> _Task directions_
Nothing in the listing may be skipped; transcribe all of it as written.

> _Data section_
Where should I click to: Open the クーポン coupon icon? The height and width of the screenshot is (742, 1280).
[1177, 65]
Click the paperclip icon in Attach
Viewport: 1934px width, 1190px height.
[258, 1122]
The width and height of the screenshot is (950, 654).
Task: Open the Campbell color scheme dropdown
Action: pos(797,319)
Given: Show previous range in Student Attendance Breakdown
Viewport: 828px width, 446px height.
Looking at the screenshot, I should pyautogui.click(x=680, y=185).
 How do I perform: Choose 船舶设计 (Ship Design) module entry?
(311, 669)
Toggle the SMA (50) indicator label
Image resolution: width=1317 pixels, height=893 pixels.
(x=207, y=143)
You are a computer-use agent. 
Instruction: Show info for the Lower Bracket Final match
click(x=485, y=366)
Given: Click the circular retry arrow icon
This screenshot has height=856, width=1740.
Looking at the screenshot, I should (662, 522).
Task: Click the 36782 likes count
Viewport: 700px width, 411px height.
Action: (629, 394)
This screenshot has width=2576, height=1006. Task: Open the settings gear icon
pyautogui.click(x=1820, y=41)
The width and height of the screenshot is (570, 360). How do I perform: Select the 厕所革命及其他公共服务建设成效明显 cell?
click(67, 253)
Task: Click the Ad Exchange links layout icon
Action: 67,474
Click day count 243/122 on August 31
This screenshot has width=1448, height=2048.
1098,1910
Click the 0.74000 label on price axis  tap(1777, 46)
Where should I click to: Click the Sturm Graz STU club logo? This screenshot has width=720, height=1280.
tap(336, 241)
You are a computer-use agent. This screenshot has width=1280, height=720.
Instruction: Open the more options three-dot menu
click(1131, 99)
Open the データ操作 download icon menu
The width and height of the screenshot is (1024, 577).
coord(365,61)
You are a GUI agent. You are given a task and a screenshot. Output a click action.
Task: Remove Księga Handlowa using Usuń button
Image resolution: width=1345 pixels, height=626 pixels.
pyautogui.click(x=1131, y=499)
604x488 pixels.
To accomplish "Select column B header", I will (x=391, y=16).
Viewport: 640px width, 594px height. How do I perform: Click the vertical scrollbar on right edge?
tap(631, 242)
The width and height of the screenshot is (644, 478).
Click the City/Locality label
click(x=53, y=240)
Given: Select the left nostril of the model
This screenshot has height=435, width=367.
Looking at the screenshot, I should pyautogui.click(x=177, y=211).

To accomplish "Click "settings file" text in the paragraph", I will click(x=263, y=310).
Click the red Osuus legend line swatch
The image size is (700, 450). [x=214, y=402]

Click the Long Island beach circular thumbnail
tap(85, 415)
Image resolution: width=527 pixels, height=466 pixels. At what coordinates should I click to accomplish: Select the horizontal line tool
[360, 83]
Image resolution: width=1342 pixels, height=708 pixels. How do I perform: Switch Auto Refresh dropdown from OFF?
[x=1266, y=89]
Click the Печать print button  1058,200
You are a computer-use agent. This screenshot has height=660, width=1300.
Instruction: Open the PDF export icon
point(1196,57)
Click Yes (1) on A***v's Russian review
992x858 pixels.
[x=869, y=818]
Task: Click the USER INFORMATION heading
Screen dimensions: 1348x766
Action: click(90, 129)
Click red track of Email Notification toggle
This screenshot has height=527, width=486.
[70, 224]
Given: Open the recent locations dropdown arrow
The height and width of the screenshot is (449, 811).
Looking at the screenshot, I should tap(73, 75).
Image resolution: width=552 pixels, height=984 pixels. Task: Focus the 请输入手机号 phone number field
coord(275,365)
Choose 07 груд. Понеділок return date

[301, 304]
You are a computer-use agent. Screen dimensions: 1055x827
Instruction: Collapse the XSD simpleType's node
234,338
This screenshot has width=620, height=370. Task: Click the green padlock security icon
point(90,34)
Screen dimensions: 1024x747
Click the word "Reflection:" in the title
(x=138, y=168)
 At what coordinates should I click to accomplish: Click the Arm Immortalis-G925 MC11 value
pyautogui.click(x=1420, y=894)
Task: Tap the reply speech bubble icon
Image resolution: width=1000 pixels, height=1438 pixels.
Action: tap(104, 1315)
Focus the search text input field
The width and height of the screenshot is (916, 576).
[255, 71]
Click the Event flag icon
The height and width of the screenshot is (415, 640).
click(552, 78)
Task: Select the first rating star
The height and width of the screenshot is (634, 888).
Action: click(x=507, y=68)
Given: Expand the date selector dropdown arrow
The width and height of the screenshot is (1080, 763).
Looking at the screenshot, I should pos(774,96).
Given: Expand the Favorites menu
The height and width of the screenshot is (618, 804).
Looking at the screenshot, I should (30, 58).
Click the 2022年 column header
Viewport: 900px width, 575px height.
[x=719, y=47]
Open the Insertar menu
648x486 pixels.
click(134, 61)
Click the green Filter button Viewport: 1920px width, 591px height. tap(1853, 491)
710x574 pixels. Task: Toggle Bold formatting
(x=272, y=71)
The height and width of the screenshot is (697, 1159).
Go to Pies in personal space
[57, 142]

> _Result of this exercise_
Where should I click to: Open the クーポン coupon icon? The height and width of the screenshot is (742, 1280).
[1177, 65]
Click the paperclip icon in Attach
Viewport: 1934px width, 1190px height.
[258, 1122]
The width and height of the screenshot is (950, 654).
Task: Open the Campbell color scheme dropdown
Action: pos(797,319)
Given: Show previous range in Student Attendance Breakdown
Viewport: 828px width, 446px height.
Looking at the screenshot, I should pyautogui.click(x=680, y=185).
 How do I perform: Choose 船舶设计 (Ship Design) module entry?
(311, 669)
Toggle the SMA (50) indicator label
Image resolution: width=1317 pixels, height=893 pixels.
(x=207, y=143)
You are a computer-use agent. 
Instruction: Show info for the Lower Bracket Final match
click(x=485, y=366)
Given: Click the circular retry arrow icon
This screenshot has height=856, width=1740.
Looking at the screenshot, I should (662, 522).
Task: Click the 36782 likes count
Viewport: 700px width, 411px height.
Action: (629, 394)
This screenshot has width=2576, height=1006. Task: Open the settings gear icon
pyautogui.click(x=1820, y=41)
The width and height of the screenshot is (570, 360). How do I perform: Select the 厕所革命及其他公共服务建设成效明显 cell?
click(67, 253)
Task: Click the Ad Exchange links layout icon
Action: 67,474
Click day count 243/122 on August 31
This screenshot has width=1448, height=2048.
1098,1910
Click the 0.74000 label on price axis  tap(1777, 46)
Where should I click to: Click the Sturm Graz STU club logo? This screenshot has width=720, height=1280.
tap(336, 241)
You are a computer-use agent. This screenshot has width=1280, height=720.
Instruction: Open the more options three-dot menu
click(1131, 99)
Open the データ操作 download icon menu
The width and height of the screenshot is (1024, 577).
coord(365,61)
You are a GUI agent. You are given a task and a screenshot. Output a click action.
Task: Remove Księga Handlowa using Usuń button
Image resolution: width=1345 pixels, height=626 pixels.
pyautogui.click(x=1131, y=499)
604x488 pixels.
To accomplish "Select column B header", I will (x=391, y=16).
Viewport: 640px width, 594px height. How do I perform: Click the vertical scrollbar on right edge?
tap(631, 242)
The width and height of the screenshot is (644, 478).
Click the City/Locality label
click(x=53, y=240)
Given: Select the left nostril of the model
This screenshot has height=435, width=367.
Looking at the screenshot, I should pyautogui.click(x=177, y=211).

To accomplish "Click "settings file" text in the paragraph", I will click(x=263, y=310).
Click the red Osuus legend line swatch
The image size is (700, 450). [x=214, y=402]

Click the Long Island beach circular thumbnail
tap(85, 415)
Image resolution: width=527 pixels, height=466 pixels. At what coordinates should I click to accomplish: Select the horizontal line tool
[360, 83]
Image resolution: width=1342 pixels, height=708 pixels. How do I perform: Switch Auto Refresh dropdown from OFF?
[x=1266, y=89]
Click the Печать print button  1058,200
You are a computer-use agent. This screenshot has height=660, width=1300.
Instruction: Open the PDF export icon
point(1196,57)
Click Yes (1) on A***v's Russian review
992x858 pixels.
[x=869, y=818]
Task: Click the USER INFORMATION heading
Screen dimensions: 1348x766
Action: click(90, 129)
Click red track of Email Notification toggle
This screenshot has height=527, width=486.
[70, 224]
Given: Open the recent locations dropdown arrow
The height and width of the screenshot is (449, 811).
Looking at the screenshot, I should tap(73, 75).
Image resolution: width=552 pixels, height=984 pixels. Task: Focus the 请输入手机号 phone number field
coord(275,365)
Choose 07 груд. Понеділок return date

[301, 304]
You are a computer-use agent. Screen dimensions: 1055x827
Instruction: Collapse the XSD simpleType's node
234,338
This screenshot has width=620, height=370. Task: Click the green padlock security icon
point(90,34)
Screen dimensions: 1024x747
Click the word "Reflection:" in the title
(x=138, y=168)
 At what coordinates should I click to accomplish: Click the Arm Immortalis-G925 MC11 value
pyautogui.click(x=1420, y=894)
Task: Tap the reply speech bubble icon
Image resolution: width=1000 pixels, height=1438 pixels.
Action: tap(104, 1315)
Focus the search text input field
The width and height of the screenshot is (916, 576).
[255, 71]
Click the Event flag icon
The height and width of the screenshot is (415, 640).
click(552, 78)
Task: Select the first rating star
The height and width of the screenshot is (634, 888).
Action: click(x=507, y=68)
Given: Expand the date selector dropdown arrow
The width and height of the screenshot is (1080, 763).
Looking at the screenshot, I should pos(774,96).
Given: Expand the Favorites menu
The height and width of the screenshot is (618, 804).
Looking at the screenshot, I should (30, 58).
Click the 2022年 column header
Viewport: 900px width, 575px height.
[x=719, y=47]
Open the Insertar menu
648x486 pixels.
click(134, 61)
Click the green Filter button Viewport: 1920px width, 591px height. tap(1853, 491)
710x574 pixels. Task: Toggle Bold formatting
(x=272, y=71)
The height and width of the screenshot is (697, 1159).
Go to Pies in personal space
[57, 142]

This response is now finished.